# Townhouse upgrade plan



## J Watts (Jul 19, 2012)

I just bought my first house. It's a starter townhouse, built in the mid-70s, and generally in good condition.

It's going to need a new furnace, AC, and water heater almost immediately. My plan is to try to get one last year out of both, and do the upgrades next spring (2015). Total cost: $5000-6000.

Next I want to look at upgrading the electrical outlets in the kitchen and bathrooms to GFCIs, which I should be able to do myself. Total cost: $20-30 each = $120

Next I want to re-frame a wall in the basement that was built improperly. The framing was done wrong, making the wall wavy and uneven. Total cost: ???

Next I want to look into upgrading the kitchen, with some better cabinets and a new counter top. Total cost: ???

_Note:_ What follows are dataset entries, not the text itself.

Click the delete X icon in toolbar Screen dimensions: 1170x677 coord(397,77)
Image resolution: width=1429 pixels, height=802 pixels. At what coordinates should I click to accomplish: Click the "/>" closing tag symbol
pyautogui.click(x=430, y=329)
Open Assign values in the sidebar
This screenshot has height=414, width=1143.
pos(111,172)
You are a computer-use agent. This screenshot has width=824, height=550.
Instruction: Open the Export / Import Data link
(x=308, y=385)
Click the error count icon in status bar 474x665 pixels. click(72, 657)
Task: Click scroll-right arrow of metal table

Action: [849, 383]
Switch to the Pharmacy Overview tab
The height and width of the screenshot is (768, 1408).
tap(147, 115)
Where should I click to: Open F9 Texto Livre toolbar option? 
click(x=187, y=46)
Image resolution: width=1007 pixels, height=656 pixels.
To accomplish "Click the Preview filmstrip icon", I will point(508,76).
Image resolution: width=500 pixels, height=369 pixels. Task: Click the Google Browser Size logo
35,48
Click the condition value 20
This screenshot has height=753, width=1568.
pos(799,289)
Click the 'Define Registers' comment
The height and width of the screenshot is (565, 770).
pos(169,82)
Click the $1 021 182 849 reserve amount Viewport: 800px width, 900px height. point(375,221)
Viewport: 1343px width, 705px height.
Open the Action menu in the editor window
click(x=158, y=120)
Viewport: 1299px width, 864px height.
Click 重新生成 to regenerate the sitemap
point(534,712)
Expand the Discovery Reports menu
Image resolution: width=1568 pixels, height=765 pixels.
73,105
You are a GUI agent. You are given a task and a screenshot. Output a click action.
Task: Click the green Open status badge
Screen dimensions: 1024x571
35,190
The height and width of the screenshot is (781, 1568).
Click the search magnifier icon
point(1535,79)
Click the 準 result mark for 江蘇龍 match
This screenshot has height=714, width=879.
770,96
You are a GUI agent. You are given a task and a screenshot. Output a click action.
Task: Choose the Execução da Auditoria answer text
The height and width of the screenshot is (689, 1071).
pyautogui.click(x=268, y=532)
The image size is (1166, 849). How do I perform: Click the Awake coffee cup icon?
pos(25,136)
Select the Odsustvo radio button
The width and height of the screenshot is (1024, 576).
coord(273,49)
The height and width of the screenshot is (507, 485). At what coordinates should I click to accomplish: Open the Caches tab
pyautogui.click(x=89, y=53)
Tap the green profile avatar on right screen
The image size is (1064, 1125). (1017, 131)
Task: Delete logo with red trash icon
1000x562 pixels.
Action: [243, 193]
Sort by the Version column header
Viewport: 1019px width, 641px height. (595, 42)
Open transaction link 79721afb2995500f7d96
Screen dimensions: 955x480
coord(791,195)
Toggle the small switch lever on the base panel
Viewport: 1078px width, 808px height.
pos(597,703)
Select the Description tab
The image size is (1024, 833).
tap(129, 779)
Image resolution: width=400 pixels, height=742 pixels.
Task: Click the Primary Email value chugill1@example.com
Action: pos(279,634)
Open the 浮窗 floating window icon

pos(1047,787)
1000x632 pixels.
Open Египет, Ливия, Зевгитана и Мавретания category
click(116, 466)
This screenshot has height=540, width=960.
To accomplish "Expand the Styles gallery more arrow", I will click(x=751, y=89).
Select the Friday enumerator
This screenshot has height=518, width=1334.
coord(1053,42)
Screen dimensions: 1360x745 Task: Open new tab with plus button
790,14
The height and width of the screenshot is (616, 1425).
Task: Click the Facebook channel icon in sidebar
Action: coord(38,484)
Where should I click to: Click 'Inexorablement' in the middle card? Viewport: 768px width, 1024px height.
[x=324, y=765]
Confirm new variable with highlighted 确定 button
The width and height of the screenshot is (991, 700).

Basically, I want to space out the renovations so I can save-and-spend $5000-6000 per year to be reinvested into the house. Does that sound like a good idea? What's the average increase in property value I could expect to see from the upgrades?


----------



## HaroldCrump (Jun 10, 2009)

J Watts said:


> Does that sound like a good idea?


Yes, in fact, these don't sound like "upgrades" - rather absolute mandatory fixes that must be made (except for the kitchen reno.).

Keep in mind that with the furnace and the water heater, you are tempting fate - they may conk off right in the middle of winter, during one of the coldest days (Mr. Murphy is alive and well).
Therefore, have the cash ready on hand to deal with such a situation.

If you have the cash now, it is probably worthwhile to purchase a new furnace and water heater preemptively now during the summer/fall.



> What's the average increase in property value I could expect to see from the upgrades?


Unless you were able to buy this townhouse at a discount because of these issues, I'd expect no appreciation.
The changes you are talking about sound like basic, fundamental, structural changes that must be made before you can re-appraise the house or try to sell it.
If you were able to buy this house for say $10K discount, then that is your expected return.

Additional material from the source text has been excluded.